Opinion ID: 427227
Heading Depth: 2
Heading Rank: 5

Heading: Claim Construction--Other Considerations

Text: 34 That reaction in the claims need not be confined to production of an aluminosilicate is consistent with the dictionary definition. That in Webster's New Collegiate Dictionary (1974) includes both chemical transformation or change, and interaction of chemical entities, which are consistent with the definitions appearing in Hackh's Chemical Dictionary (1969) and the American Heritage Dictionary (1970). 35 When an oxide coated aluminum surface is contacted with an aqueous solution of water soluble alkali metal silicate, chemical change occurs in at least two ways. First, ions or other chemical units in solution have somehow interacted to form a solid structure. Second, the water insoluble solid structure, whatever may be its precise nature (e.g., silica or aluminosilicate), is not identical to the water soluble alkali metal silicate and oxidized aluminum that interacted to produce it. Moreover, there is clearly present an interaction of chemical entities. 36 The foregoing is fully consistent with long-standing use of reaction in the lithography art. Claims are normally construed as they would be by those of ordinary skill in the art. See e.g., Schenck v. Nortron Corp., 713 F.2d 782, 785, 218 USPQ 698, 701-02 (Fed.Cir.1983). Jewett interchangeably uses terms such as treating, treatment, and react, to describe a lithographic plate producing process. Jewett's claims use reacting, treatment, and reaction product. Jewett makes no attempt to define the structure of the layer there disclosed (as an aluminosilicate compound or otherwise), although it does mention the hydrophilic layer as being chemically bonded to the aluminum surface.
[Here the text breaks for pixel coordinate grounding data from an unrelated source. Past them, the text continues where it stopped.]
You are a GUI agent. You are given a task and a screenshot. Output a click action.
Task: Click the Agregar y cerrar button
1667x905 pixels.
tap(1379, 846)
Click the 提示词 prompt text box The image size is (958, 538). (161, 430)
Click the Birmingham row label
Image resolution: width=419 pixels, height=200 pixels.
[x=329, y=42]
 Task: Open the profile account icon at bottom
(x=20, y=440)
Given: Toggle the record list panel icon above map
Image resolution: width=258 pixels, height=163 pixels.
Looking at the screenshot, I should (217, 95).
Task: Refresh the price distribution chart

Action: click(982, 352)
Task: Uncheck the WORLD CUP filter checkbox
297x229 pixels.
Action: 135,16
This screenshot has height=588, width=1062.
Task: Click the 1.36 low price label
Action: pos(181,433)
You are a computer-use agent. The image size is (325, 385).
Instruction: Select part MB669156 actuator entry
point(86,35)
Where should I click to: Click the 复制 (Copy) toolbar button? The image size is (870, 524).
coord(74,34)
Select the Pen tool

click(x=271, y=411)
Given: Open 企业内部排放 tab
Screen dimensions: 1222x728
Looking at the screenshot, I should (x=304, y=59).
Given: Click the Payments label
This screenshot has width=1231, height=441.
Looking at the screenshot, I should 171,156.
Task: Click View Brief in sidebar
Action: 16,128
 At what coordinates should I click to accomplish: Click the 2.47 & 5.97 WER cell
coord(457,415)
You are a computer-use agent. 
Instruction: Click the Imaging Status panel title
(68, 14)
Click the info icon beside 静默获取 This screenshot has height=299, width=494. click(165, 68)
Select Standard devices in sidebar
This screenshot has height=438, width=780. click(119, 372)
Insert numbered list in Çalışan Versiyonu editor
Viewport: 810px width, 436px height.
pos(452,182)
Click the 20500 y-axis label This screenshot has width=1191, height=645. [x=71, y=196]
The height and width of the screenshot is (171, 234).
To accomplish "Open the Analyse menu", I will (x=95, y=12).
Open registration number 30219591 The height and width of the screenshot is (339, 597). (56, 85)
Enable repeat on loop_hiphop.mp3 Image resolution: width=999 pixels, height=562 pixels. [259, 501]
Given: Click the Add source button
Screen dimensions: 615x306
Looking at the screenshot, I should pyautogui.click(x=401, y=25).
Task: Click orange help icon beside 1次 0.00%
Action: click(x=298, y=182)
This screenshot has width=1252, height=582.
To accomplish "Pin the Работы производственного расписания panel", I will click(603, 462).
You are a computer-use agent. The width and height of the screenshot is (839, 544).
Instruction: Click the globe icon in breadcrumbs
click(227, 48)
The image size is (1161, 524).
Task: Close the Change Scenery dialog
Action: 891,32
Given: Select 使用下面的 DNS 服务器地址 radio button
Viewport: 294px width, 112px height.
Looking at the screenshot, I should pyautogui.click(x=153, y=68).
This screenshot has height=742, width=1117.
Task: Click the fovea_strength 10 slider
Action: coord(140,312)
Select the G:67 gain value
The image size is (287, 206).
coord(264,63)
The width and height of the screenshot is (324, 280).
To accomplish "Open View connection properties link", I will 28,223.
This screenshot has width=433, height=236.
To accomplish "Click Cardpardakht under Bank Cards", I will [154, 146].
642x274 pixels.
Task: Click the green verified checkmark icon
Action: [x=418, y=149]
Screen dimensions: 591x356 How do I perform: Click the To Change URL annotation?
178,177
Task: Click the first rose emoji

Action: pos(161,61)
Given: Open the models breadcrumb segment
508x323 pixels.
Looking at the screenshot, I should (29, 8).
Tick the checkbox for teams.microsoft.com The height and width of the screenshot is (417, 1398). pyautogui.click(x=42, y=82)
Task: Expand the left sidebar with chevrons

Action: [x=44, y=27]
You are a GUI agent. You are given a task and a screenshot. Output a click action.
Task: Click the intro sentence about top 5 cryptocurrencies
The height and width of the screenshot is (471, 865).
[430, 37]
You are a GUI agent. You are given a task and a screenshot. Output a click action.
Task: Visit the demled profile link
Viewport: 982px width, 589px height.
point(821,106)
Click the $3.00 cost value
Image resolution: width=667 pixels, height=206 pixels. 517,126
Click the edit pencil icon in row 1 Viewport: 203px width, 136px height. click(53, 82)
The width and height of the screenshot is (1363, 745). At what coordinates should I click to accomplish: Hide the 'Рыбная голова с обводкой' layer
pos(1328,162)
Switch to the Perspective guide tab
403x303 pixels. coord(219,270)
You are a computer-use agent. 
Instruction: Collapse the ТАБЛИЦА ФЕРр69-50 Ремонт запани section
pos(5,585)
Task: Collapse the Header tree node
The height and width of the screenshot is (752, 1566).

Jewett refers to the layer as silicate treatment, as silicate or silicon containing film, or as an inorganic material such as silicate. It is not unreasonable to conclude that one of ordinary skill in the lithography art would interpret react in Fromson to mean the same thing it appears to mean in Jewett, i.e., the treatment of a metal substrate with an aqueous solution to yield a layer, regardless of the chemical structure of the layer or the proper label for the phenomena that produced it.